'Sanju' review: Ranbir Kapoor steals the show

With Sanju, Hirani orchestrates Sanjay Dutt’s return to grace from his many, many off-screen falls with this onscreen homage. Image Courtesy: Twitter

Sanju

Rating: ****

Director: Rajkumar Hirani

Cast: Ranbir Kapoor, Paresh Rawal, Vicky Kaushal, Manisha Koirala, Boman Irani, Anushka Sharma, Dia Mirza, Jim Sarbh

Ranbir Kapoor is back, people. Sanju, the much-anticipated biopic based on Sanjay Dutt, directed by Rajkumar Hirani, starring Ranbir Kapoor as Sanju Baba (as Dutt is fondly known) released today after its fair share of controversies and delays. The most noteworthy of them all was Salman Khan and his fans being miffed that Khan wasn’t cast as Sanju, the role going to Ranbir Kapoor instead, whom Hirani favoured for being the younger of the two. And what a blessed choice that has turned out to be. In the movie, Dia Mirza, who essays the role of Sanjay Dutt’s real life wife Maanyata, tells him:

“You know what they say. Bad choices make good stories”.

Casting Ranbir Kapoor as Sanju was probably the best choice Hirani could have made.

Anyone who has followed Dutt’s real life saga knows he has been embroiled in controversies and scandals galore, including but not limited to his substance abuse, possession of the AK-56 assault rifle, being tried as a terrorist in court after the Mumbai blasts in 1993, his jail terms, and other stuff that comes with being a high-profile, highly visible Bollywood star. His most famous (arguably his most successful) roles were in the Munnabhai franchise, under Hirani’s starstruck directorial baton. After reprising his role as Munnabhai in the second edition of the franchise in 2006, Lage Raho Munnabhai, Dutt was sentenced to a six-year prison term after he was convicted (charges of terrorism against him were dropped, but he was found guilty of illegal possession of weapons). The third movie that was announced in the franchise, trailers for which had already been circulating, never did get made because of this.

Target pointing data:
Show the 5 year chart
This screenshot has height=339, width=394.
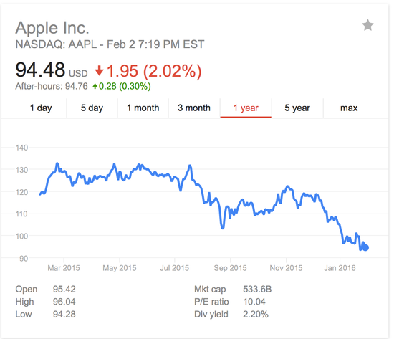tap(297, 108)
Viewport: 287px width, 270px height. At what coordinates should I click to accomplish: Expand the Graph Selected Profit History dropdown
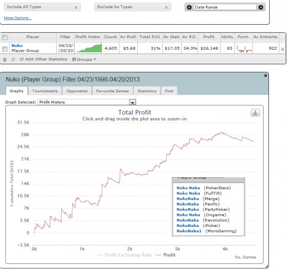[x=132, y=102]
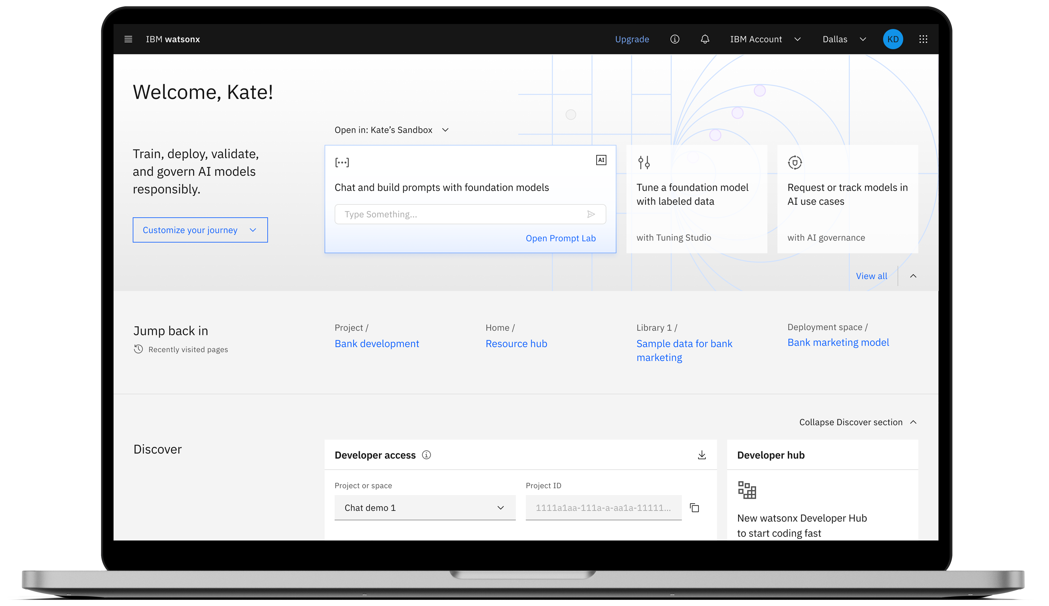
Task: Click the send arrow in prompt field
Action: coord(591,214)
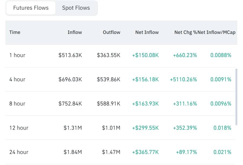Click the +$150.08K net inflow value
Screen dimensions: 243x165
(145, 55)
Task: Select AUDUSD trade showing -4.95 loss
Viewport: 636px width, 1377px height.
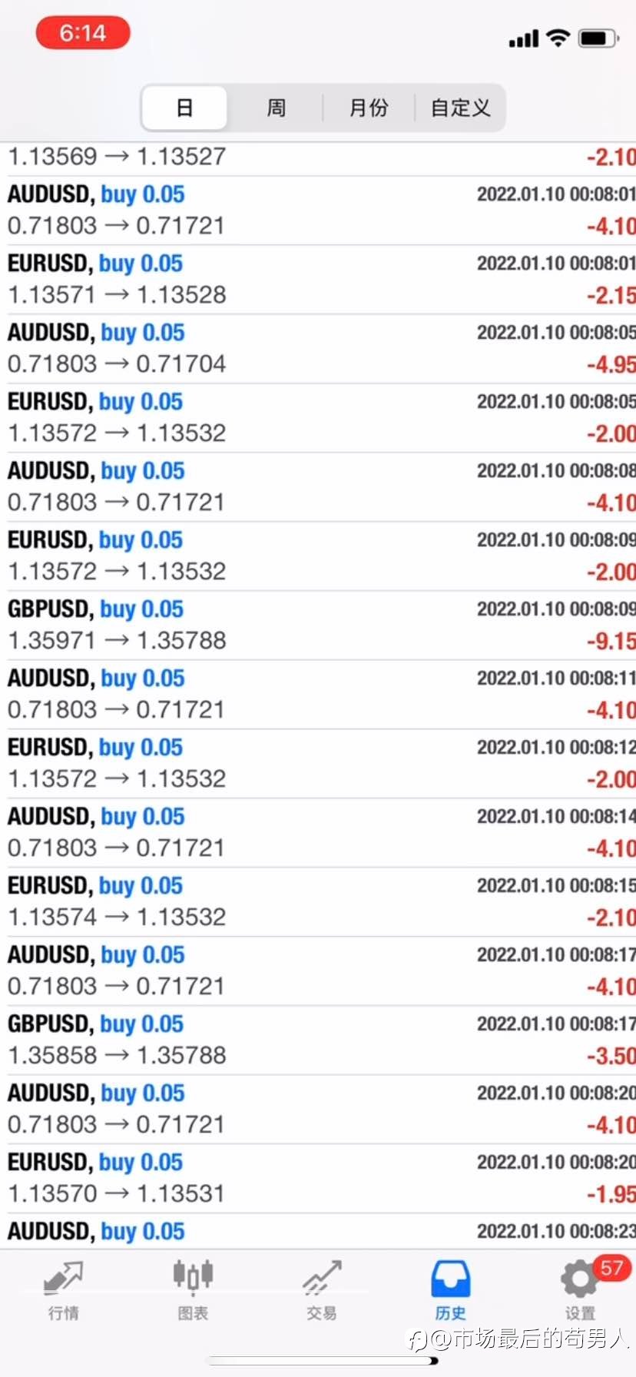Action: [318, 349]
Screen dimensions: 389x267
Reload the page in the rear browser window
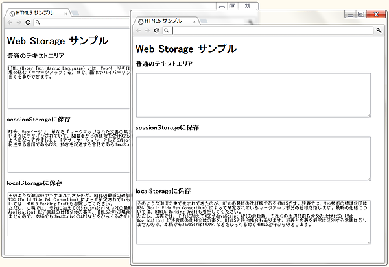[28, 22]
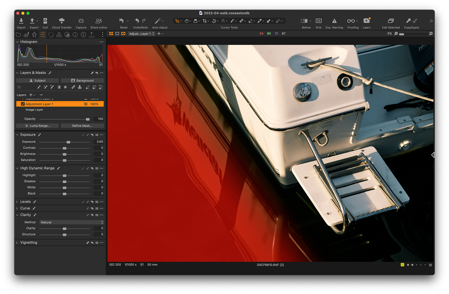Viewport: 449px width, 294px height.
Task: Disable Adjustment Layer 1 via its checkbox
Action: coord(23,104)
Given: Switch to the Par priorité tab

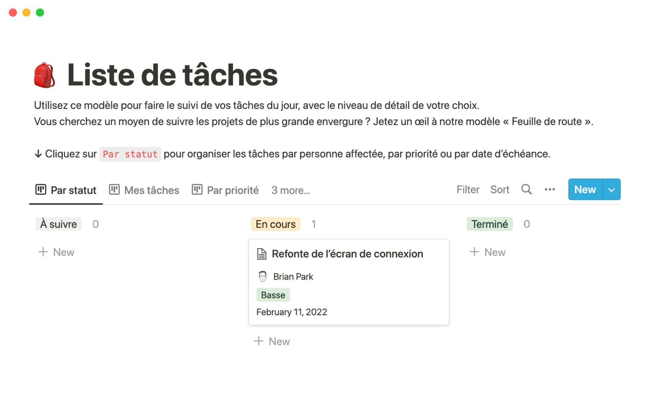Looking at the screenshot, I should coord(225,190).
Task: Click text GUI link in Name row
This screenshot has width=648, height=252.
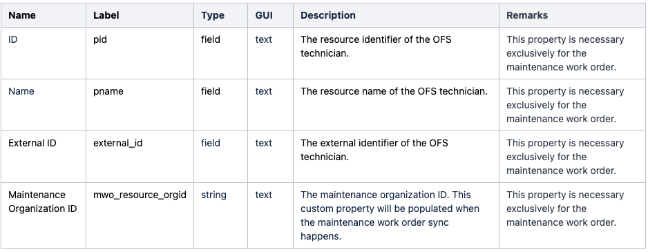Action: point(264,91)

[WRITTEN TASKS]
a: In the Sanju review, condense the paragraph beginning "Anyone who has followed Dutt’s real life saga" into a short bulleted list that keeps its main facts.
b: From the Sanju review, reproduce word for word everything from "Rating: ****" down to "could have made.".

[FULL SOLUTIONS]
a:
- Sanjay Dutt's life has been full of controversies and scandals: substance abuse, possession of an AK-56 assault rifle, being tried as a terrorist after the 1993 Mumbai blasts, and jail terms.
- His most famous roles, arguably his most successful, were in Hirani's Munnabhai films.
- After Lage Raho Munnabhai (2006), he was sentenced to six years in prison. The terrorism charges were dropped, but he was convicted of illegal weapons possession.
- Because of this, the announced third Munnabhai film was never made, even though its trailers were already circulating.

b:
Rating: ****

Director: Rajkumar Hirani

Cast: Ranbir Kapoor, Paresh Rawal, Vicky Kaushal, Manisha Koirala, Boman Irani, Anushka Sharma, Dia Mirza, Jim Sarbh

Ranbir Kapoor is back, people. Sanju, the much-anticipated biopic based on Sanjay Dutt, directed by Rajkumar Hirani, starring Ranbir Kapoor as Sanju Baba (as Dutt is fondly known) released today after its fair share of controversies and delays. The most noteworthy of them all was Salman Khan and his fans being miffed that Khan wasn’t cast as Sanju, the role going to Ranbir Kapoor instead, whom Hirani favoured for being the younger of the two. And what a blessed choice that has turned out to be. In the movie, Dia Mirza, who essays the role of Sanjay Dutt’s real life wife Maanyata, tells him:

“You know what they say. Bad choices make good stories”.

Casting Ranbir Kapoor as Sanju was probably the best choice Hirani could have made.